BRIEF:
Look below for the line that contains "Task: Click the retention", then copy it and each following line exactly, through and including the line that contains "The image size is (850, 488).".

GIVEN RECORDS:

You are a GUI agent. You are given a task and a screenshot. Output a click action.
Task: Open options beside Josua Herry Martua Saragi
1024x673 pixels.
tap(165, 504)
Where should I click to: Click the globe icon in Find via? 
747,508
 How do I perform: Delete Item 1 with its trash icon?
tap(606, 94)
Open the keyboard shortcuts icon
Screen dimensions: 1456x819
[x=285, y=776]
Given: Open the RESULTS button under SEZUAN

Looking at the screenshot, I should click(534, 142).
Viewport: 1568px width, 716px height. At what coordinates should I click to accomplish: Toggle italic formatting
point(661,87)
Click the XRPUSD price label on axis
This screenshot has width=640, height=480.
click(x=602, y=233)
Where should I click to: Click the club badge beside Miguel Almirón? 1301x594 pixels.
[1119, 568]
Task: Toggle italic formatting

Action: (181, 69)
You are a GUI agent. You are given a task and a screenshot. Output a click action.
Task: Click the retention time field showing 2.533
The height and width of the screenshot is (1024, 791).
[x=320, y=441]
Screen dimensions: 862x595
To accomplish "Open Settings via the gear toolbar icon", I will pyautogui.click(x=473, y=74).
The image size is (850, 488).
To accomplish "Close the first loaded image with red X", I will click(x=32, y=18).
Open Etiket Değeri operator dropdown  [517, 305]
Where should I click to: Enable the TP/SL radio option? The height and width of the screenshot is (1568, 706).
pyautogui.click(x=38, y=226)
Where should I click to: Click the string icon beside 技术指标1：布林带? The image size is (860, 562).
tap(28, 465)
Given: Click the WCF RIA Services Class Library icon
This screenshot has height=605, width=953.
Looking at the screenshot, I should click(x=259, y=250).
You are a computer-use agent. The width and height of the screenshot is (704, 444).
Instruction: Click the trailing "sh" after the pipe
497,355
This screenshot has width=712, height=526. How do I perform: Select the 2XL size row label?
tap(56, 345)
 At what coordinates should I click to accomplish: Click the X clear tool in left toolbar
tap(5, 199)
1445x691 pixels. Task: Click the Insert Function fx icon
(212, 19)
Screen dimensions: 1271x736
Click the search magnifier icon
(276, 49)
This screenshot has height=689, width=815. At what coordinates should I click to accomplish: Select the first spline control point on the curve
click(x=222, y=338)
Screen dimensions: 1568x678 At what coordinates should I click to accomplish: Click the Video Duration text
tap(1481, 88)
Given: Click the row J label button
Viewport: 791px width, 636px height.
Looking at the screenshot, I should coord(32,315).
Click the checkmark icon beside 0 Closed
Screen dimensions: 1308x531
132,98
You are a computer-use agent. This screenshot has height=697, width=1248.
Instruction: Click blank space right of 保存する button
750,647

ANSWER TO THIS PROBLEM:
Task: Click the retention time field showing 2.533
The height and width of the screenshot is (1024, 791).
[x=320, y=441]
Screen dimensions: 862x595
To accomplish "Open Settings via the gear toolbar icon", I will pyautogui.click(x=473, y=74).
The image size is (850, 488).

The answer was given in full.